1. ― Pois, o ódio é uma paixão do apetite sensitivo, movido pela apreensão sensível. Ora, os sentidos não podem apreender o universal. Logo, não podemos odiar nada em universal.
2. Demais. ― O ódio é causado por alguma dissonância, a qual repugna à comunidade. Ora, a comunidade entra em a noção do universal. Logo, não pode haver ódio de nada em universal.
3. Demais. ― O objeto do ódio é o mal. Ora, o mal está nas coisas e não na mente, como diz Aristóteles. Ora, como o universal só existe na mente que o abstrai do particular, resulta que não pode haver ódio de nada em universal. Mas, em contrário, diz o Filósofo, que a ira sempre se refere ao singular e o ódio, ao genérico; assim, todos odiamos o ladrão e o caluniador.
SOLUÇÃO. ― De dois modos podemos considerar o universal: como o substrato mesmo da noção de universalidade, ou como referente à natureza à qual essa noção é atribuída; pois, uma coisa é considerada a noção universal de homem e outra, considerar essa noção enquanto realiza num homem.
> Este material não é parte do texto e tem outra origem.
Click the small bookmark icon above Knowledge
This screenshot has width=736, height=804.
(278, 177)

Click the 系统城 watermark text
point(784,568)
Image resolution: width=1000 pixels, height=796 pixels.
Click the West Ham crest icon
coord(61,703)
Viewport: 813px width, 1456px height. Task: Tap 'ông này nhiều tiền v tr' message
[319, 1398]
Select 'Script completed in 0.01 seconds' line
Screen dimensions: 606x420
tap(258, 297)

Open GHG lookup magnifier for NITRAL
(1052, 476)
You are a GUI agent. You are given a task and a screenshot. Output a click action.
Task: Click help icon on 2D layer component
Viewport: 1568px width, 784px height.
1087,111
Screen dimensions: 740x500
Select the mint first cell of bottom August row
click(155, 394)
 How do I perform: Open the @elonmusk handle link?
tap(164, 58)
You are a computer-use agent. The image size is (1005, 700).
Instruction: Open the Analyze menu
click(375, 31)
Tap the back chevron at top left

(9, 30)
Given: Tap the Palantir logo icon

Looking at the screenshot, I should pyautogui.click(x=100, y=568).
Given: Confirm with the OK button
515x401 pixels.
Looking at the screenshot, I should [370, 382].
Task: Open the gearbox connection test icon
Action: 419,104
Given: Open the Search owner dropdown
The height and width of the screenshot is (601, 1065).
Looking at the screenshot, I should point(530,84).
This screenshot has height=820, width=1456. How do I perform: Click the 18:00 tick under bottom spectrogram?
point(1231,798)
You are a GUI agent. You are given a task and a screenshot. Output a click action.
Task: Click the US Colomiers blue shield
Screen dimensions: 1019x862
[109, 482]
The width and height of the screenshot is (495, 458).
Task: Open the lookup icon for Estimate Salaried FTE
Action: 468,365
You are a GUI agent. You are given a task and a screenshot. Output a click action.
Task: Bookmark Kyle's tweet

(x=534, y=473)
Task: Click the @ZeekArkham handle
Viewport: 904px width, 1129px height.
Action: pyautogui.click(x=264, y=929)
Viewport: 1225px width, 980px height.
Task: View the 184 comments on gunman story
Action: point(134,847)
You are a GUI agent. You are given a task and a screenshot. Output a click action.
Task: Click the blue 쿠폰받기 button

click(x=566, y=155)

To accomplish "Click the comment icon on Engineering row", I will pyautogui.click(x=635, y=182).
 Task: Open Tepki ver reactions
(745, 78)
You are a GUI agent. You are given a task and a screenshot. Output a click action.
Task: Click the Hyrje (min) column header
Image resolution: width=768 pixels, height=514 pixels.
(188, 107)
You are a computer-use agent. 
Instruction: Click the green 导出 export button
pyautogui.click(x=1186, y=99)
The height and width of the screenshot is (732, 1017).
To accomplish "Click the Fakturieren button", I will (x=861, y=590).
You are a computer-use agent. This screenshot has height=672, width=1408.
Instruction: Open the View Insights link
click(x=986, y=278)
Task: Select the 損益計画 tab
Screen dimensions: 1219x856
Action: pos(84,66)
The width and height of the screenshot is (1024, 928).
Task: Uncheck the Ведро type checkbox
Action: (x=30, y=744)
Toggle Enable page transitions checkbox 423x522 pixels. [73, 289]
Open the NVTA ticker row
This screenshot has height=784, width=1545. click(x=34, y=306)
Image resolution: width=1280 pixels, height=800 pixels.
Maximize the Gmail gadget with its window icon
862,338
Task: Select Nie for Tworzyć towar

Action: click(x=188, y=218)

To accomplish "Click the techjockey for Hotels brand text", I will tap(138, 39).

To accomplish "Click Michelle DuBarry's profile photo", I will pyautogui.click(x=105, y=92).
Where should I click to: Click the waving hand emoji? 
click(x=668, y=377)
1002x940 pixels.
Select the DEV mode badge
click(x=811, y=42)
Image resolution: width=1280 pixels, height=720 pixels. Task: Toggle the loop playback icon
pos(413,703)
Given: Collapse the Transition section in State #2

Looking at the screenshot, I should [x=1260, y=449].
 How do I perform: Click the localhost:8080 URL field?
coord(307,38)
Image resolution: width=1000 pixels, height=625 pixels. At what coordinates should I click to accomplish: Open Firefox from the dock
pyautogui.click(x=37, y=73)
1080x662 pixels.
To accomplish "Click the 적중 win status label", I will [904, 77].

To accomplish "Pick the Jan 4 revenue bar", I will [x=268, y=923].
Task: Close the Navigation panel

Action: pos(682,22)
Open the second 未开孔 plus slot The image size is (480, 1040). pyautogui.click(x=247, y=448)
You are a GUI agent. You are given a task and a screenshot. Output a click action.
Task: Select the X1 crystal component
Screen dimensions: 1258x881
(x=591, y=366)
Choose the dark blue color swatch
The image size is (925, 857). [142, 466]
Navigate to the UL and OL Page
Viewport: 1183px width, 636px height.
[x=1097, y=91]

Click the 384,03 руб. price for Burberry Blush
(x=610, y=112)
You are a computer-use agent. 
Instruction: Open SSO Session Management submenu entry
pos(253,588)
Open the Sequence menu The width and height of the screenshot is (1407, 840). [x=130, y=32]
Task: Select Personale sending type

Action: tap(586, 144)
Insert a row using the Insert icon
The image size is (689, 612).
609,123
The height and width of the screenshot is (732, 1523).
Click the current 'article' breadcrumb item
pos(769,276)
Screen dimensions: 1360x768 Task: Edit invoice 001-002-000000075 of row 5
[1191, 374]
Ora, na primeira acepção, nenhuma potência da parte sensitiva, quer a apreensiva, quer a apetitiva pode atingir o universal, porque este procede da abstração da matéria individual, matéria em que se radica toda virtude sensitiva. Esta virtude porém quer seja apreensiva, quer apetitiva, pode atingir um objeto universalmente. Assim, dizemos que o objeto da vista é a cor, genericamente; não que ela conheça a cor universal, mas porque a cognoscibilidade da cor pela vista não convém só a uma determinada cor, mas à cor em absoluto. Por onde, também o ódio da parte sensitiva pode visar algo em universal; pois, ao animal pode se opor uma coisa pela sua natureza comum e não somente pela particular; assim o lobo se opõe à ovelha e por isso esta o odeia universalmente. A ira porém é sempre causada por algo de particular, a saber, pelo ato de alguém que nos lesa e esse ato é um particular. E por isso o Filósofo diz: a ira sempre é relativa ao singular; o ódio porém pode se referir ao seu objeto, genericamente. Mas o ódio existente na parte intelectiva, consecutivo à apreensão universal do intelecto, pode ter ambas as modalidades aqui examinadas, em relação ao universal.
DONDE A RESPOSTA À PRIMEIRA OBJEÇÃO. ― O sentido não apreende o universal como tal; porém apreende que, por acidente, tem a universalidade.
RESPOSTA À SEGUNDA. ― O que é comum a todos, não pode ser a razão do ódio. Mas nada impede que o que é comum a muitos seja contrário a alguns, e portanto odioso.
RESPOSTA À TERCEIRA. ― A objeção colhe quanto ao universal como substrato da noção de universalidade, que então não é atingido pela apreensão ou pelo apetite sensitivo.